Two amylin responsive proteins, here designated ARP1 and ARP2, were discovered from rat skeletal muscle through two dimensional gel electrophoresis analysis. ARP1 was detected only in amylin-stimulated muscles where the insulin-stimulated glucose incorporation into glycogen was inhibited. This protein incorporated 32Pi but not [35S]-methionine in the metabolic labeling experiments. Subsequent molecular characterisation revealed that ARP1 was a novel monomeric form (designated form 1) of protein p20, and two other monomeric forms (designated forms 2 and 3 respectively) of protein p20 were also characterised. The production of ARP1 was not affected by the presence of insulin, but calcitonin gene-related peptide (CGRP) was found to evoke the production of ARP1 in the presence or absence of insulin. In contrast, ARP2 was detected in both control and amylin-stimulated muscles.

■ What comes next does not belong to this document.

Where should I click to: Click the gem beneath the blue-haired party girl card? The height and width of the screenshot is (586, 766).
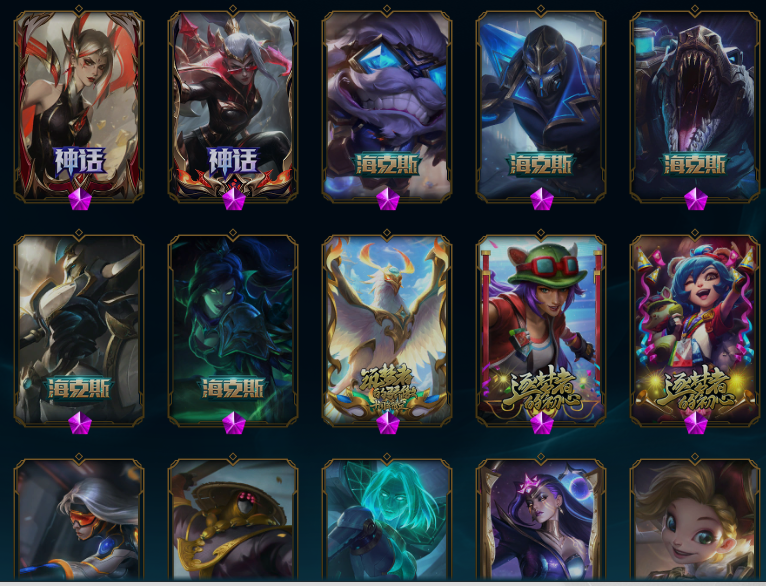pyautogui.click(x=696, y=423)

Amylin stimulation evoked incorporation of [35S]-methionine but not 32Pi into the protein and increased its concentration significantly. It is concluded that amylin elicits the production of ARP1 through phosphorylation and increases the protein biosynthesis of ARP2; the amylin-evoked production of ARP1 is insulin independent; amylin and CGRP share, at least in part, an intracellular signal transduction pathway; and ARP1 and 2 may be involved in the development of insulin resistance. It is suggested that ARP1 and 2 could potentially be used as molecular markers for the analysis of amylin action.